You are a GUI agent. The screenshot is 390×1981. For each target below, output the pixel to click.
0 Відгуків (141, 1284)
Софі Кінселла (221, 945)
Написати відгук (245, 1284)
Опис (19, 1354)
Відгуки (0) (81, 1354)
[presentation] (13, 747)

--

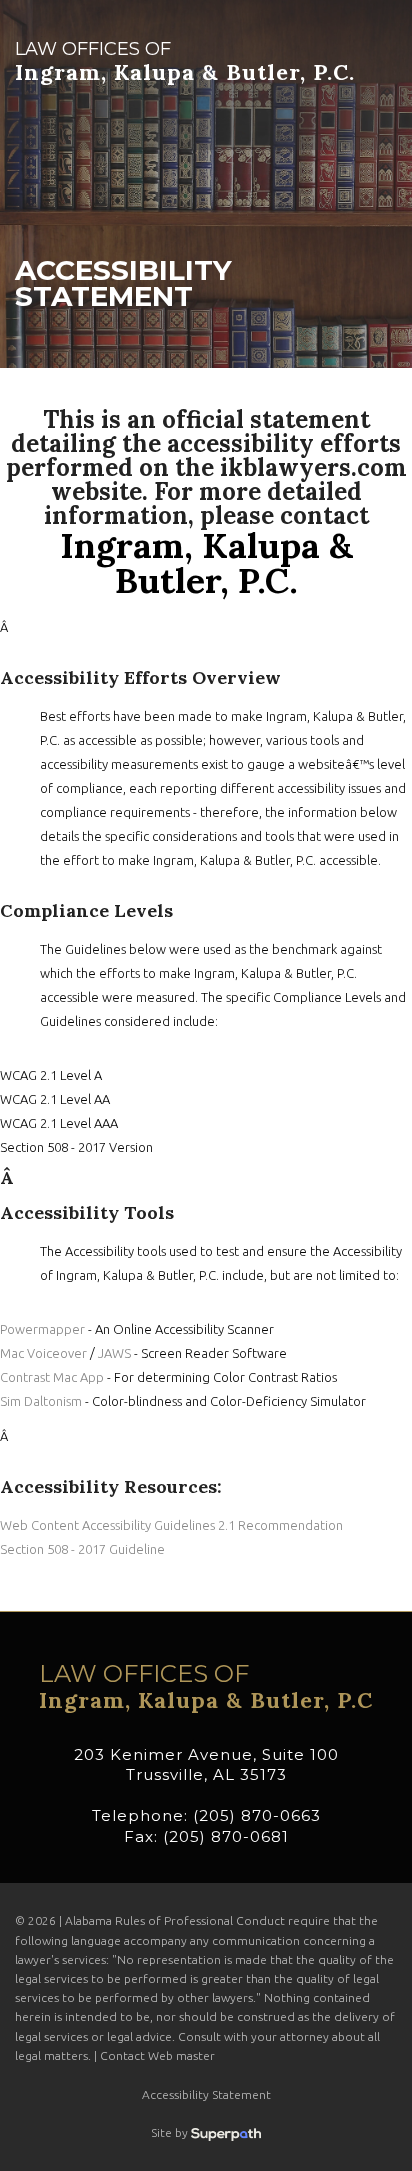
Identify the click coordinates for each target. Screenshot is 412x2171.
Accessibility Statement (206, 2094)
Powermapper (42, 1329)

* **What is needed**:
Nothing but the lines above from the one containing "You are a GUI" through the one containing "[presentation] (13, 747)" should appear in the answer, each repeated exactly.

* **Response to this task**:
You are a GUI agent. The screenshot is 390×1981. For each target below, output the pixel to click.
0 Відгуків (141, 1284)
Софі Кінселла (221, 945)
Написати відгук (245, 1284)
Опис (19, 1354)
Відгуки (0) (81, 1354)
[presentation] (13, 747)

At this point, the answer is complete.